We have all had a meltdown. Sometimes, no matter how hard I try, I break down. I am pretty good at keeping it together…usually.
But sometimes, just sometimes. We all break down.
A couple weeks ago, I had one of those moments.
Many of you know I have struggled with weight loss, for probably my entire life. I don’t consider my real journey to have begun until about three years ago. Since then, I have lost almost around 90 pounds (more to go), and led a very healthy life. Unfortunately, my body is a special little angel, and takes forever to cooperate with me.
When I moved to California in the summer of 2016, I lost my free work gym, and I fell completely off track. Not with my eating, but with fitness. I am not the girl that just can eat healthy and lose weight. I need to be physically active, like athlete active in order to lose weight.
And I have been killin’ it lately. The last two months I have fell back in love with the gym, working out five days a week, and active rest the other two. The first month was great, I lost 10 pounds, a few inches, my clothes were getting loose. I was feeling real sassy, like YES, all of this is working exactly as expected.
Then BOOM. Plateau.
The last month, I have been straight running my ass off (in my case my tummy off), and destroying any heavy cardio workouts. My eating has never been cleaner, everything is balanced. In theory, the rest of my weight should be melting off…right?
I stepped on the scale two weeks ago, AND…I gained 4 pounds.

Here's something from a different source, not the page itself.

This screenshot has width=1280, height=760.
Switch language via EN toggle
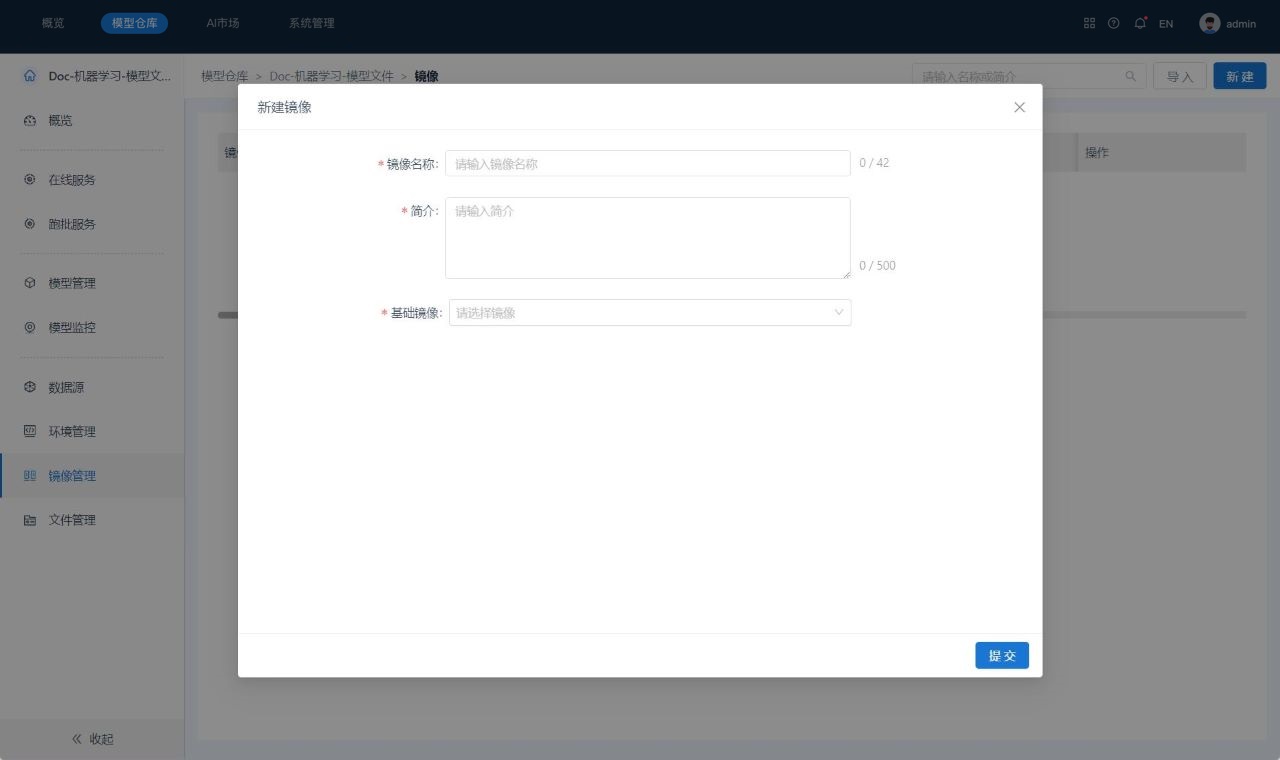click(1166, 24)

I said to myself “don’t do it Allie, don’t get pissed.”
Of course, I got pissed.
I was working tirelessly. How could this be? The logical, intelligent part of my brain told me correct information. That you can gain muscle, therefore gain weight. That I shouldn’t weigh myself every few days. That I was doing everything right, that I needed to just keep working, I would get there.
The emotional part of my brain, whispered “you suck, this isn’t going to get better, you should just give up, gain more weight, see if I care.”
Obviously, that side of my brain has a flair for the dramatics.
Also, that is a really unhealthy thought pattern. One that I thought I had broken a long time ago, but still struggle with (it never quite disappears).
I went to work upset, on the verge of tears all day. On lunch, I couldn’t take it anymore, I went off, unloading my burden on my best friend. She is on her own fitness journey again (she has always been the athletic one), and after an intense session, she finally cleared the path for me to see the light.
Like all great best friends, she knew exactly what to say to get me to calm down. After a brief stint of us arguing because I was being ridiculous of course.
She pointed out to me that every single body is different, and even though I was working extremely hard, it may not be the right combination for my body. She made me think back to what WAS working in Chicago, what WAS melting those pounds off.
The answer was anaerobic exercise most days (plyometric/circuit exercise) and three days of weight lifting and cutting down running to once a week.
I was only doing aerobic exercise (like running) and only one day of weight lifting. It wasn't exactly working.
For those of you who aren’t familiar with plyometric/circuit exercise, it is defined as "jump training" or "plyos", and they are exercises in which muscles are forced to exert maximum force in a very short periods of time. Examples are jump box training, lunges, jump squats, ladders, jump rope and many more. Circuit training is doing a set amount of short burst moves that are high intensity and designed to burn the maximum amount of fat and strengthen muscles.
While this may seem a little boring. It is very interesting. Because we are conditioned to believe that everyone that needs to lose weight needs to run five miles a day or plug away at a stair climber endlessly. While this can definitely work for a lot of people (and did for me in the beginning), it doesn’t for me any longer. I have ALREADY noticed a difference in just the last two weeks since I changed my workouts. I have lost inches, noticed a large difference in my waist, and I feel much stronger than I did in the weeks prior. I haven't lost any weight, but I feel like a million dollars!
Why is this important?
Because I forgot that it was.
For someone that is a champion of healthy living, and promotes exercise, I let negativity win. It is so easy to let it happen. I needed to be reminded that I have been doing wonderful, and that I will reach my goal at some point. (Thank you Becky, you my girl)
This is a journey, not a race.
And every single journey is different.
Remember, if you are on your own journey, it is okay to fall down once in and awhile (actually it will happen more often than not), but you can do this and so can I! If you feel like giving up, that is okay, just keep going. It will work. I promise.
I cannot WAIT to see where I end up in another month.
But I may have to throw that scale out before then.